* [Study questions]:
[A] Answer these questions on the passage about Romney and LGBT rights, one line each:
(i) Who does the passage name with Romney as being on the wrong side of history?
(ii) What share of Americans support homosexual marriage?
(iii) What share of Republicans younger than 35 support same-sex marriage?
[B] Write the next part of the passage about Romney and LGBT rights, starting after its final sentence.

* [Text passage]:
+ + + +
The personal greatness of any individual can be assessed by his or her ability to stand on the right side of history.
To evaluate Gov. Mitt Romney’s propensity toward personal greatness, one only needs to look at his stance on lesbian, gay, bisexual and transgender rights.
The expansion of LGBT rights is the civil rights movement of our era, and Romney, along with Rep. Paul Ryan, are on wrong side of history.
Both these men have, in some sense, built their careers out of a disgusting display of bigotry to the LGBT community, even while the country moves beyond them toward dignity and justice.
As it stands now, nearly 54 percent of Americans support homosexual marriage, while 73 percent of those 18 to 34-years-old do.
Even within the Republican Party, which has consistently donned itself in the robe of hatred toward the LGBT community, almost 50 percent of Republicans younger than 35 support same-sex marriage.
+ + + +
Stored data
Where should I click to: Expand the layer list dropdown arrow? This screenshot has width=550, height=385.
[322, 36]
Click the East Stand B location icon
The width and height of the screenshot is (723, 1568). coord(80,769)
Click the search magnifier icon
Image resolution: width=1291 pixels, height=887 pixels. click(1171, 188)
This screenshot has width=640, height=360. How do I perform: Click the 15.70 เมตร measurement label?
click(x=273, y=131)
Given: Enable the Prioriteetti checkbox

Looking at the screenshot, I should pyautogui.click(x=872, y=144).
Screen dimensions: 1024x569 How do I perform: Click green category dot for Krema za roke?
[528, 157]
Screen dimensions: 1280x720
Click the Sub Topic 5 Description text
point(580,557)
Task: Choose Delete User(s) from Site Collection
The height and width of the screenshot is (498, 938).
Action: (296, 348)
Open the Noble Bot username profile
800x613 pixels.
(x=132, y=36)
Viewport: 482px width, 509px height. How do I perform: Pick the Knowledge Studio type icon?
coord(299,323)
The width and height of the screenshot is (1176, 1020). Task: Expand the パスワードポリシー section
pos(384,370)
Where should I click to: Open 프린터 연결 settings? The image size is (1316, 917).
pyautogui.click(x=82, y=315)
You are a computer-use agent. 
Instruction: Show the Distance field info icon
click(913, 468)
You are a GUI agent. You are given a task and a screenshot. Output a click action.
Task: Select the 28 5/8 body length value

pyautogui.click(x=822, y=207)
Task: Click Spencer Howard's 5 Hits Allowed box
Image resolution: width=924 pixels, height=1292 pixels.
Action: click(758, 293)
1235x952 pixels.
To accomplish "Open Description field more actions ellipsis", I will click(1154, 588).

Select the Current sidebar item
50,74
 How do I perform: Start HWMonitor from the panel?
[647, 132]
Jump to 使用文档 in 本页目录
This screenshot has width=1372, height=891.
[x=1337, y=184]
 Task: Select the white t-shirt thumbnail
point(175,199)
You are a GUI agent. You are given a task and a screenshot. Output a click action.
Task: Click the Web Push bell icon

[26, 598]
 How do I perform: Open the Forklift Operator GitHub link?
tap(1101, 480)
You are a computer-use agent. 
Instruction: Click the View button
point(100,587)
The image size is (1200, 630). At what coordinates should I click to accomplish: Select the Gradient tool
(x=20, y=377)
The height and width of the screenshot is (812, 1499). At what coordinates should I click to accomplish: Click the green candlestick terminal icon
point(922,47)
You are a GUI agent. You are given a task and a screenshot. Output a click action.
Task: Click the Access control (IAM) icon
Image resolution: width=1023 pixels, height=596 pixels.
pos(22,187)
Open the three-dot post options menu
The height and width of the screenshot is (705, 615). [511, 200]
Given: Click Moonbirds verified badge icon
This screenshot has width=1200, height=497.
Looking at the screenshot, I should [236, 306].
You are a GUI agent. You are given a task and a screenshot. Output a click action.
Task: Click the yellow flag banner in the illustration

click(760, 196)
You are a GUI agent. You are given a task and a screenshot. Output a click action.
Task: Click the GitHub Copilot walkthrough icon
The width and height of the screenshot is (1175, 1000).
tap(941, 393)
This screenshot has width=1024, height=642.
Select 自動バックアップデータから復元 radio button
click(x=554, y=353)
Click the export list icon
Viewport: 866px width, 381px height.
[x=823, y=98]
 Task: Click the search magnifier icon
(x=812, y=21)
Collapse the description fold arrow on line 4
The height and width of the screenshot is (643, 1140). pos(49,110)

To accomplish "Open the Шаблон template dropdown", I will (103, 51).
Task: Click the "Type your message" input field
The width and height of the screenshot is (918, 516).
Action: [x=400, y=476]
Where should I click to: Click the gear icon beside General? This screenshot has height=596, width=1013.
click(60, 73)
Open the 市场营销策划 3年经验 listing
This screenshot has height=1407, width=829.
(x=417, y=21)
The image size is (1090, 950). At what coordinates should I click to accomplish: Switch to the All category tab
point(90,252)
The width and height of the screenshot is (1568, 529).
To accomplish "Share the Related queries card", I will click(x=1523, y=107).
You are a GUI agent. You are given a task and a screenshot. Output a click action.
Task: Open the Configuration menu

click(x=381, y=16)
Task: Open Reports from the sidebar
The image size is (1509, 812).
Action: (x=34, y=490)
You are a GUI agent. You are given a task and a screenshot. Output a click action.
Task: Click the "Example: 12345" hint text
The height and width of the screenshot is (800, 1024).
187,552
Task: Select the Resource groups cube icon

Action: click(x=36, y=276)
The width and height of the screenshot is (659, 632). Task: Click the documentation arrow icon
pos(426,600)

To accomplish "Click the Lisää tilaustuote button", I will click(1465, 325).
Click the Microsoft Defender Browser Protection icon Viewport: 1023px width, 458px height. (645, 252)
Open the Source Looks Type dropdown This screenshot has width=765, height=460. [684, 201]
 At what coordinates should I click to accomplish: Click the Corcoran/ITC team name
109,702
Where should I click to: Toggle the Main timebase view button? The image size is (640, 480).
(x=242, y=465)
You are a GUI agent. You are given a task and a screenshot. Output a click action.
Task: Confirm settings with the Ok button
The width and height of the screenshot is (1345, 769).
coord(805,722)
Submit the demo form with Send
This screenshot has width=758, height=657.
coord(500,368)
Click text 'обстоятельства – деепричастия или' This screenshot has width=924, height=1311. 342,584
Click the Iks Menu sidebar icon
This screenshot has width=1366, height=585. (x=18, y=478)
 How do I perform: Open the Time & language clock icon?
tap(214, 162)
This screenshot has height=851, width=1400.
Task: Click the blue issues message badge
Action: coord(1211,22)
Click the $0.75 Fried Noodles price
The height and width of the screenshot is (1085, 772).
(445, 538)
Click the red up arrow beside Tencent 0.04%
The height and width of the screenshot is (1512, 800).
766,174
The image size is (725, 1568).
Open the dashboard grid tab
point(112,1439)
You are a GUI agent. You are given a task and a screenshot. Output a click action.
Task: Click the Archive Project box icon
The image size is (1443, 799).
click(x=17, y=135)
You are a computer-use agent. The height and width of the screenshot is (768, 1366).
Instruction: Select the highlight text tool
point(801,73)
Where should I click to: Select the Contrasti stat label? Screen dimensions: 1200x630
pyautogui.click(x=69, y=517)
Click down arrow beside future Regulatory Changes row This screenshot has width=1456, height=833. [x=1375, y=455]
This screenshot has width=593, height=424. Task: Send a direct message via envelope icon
+ + + +
* [Answers to each task]:
[A]
(i) Rep. Paul Ryan
(ii) Nearly 54 percent
(iii) Almost 50 percent

[B]
In this sense, Romney is not simply on the wrong side of history but also on the wrong side of the future of his party. Though this might be a symptom of growing tolerance among the Millennial generation, it also shows Romney as a decaying remain of a generation losing power to its children, who are showing themselves as better than their parent’s generation was.
Attempting to understand Romney’s views regarding LGBT rights is — as is trying to understand his views on anything — a remarkably difficult task, given the politician’s astounding use of double-think.
While he ran against Ted Kennedy during the 1994 senate race, Romney stated he would be a better advocate for LGBT rights than Kennedy. Though he lost that election, he demonstrated his personal disgust for homosexuals as governor and as a presidential candidate.
He clarified his views in 2011, when Romney signed the National Organization for Marriage’s pledge, which binds his support to a constitutional amendment banning same-sex marriage, support of the Defense of Marriage Act and a promise to appoint Supreme Court justices against gay marriage.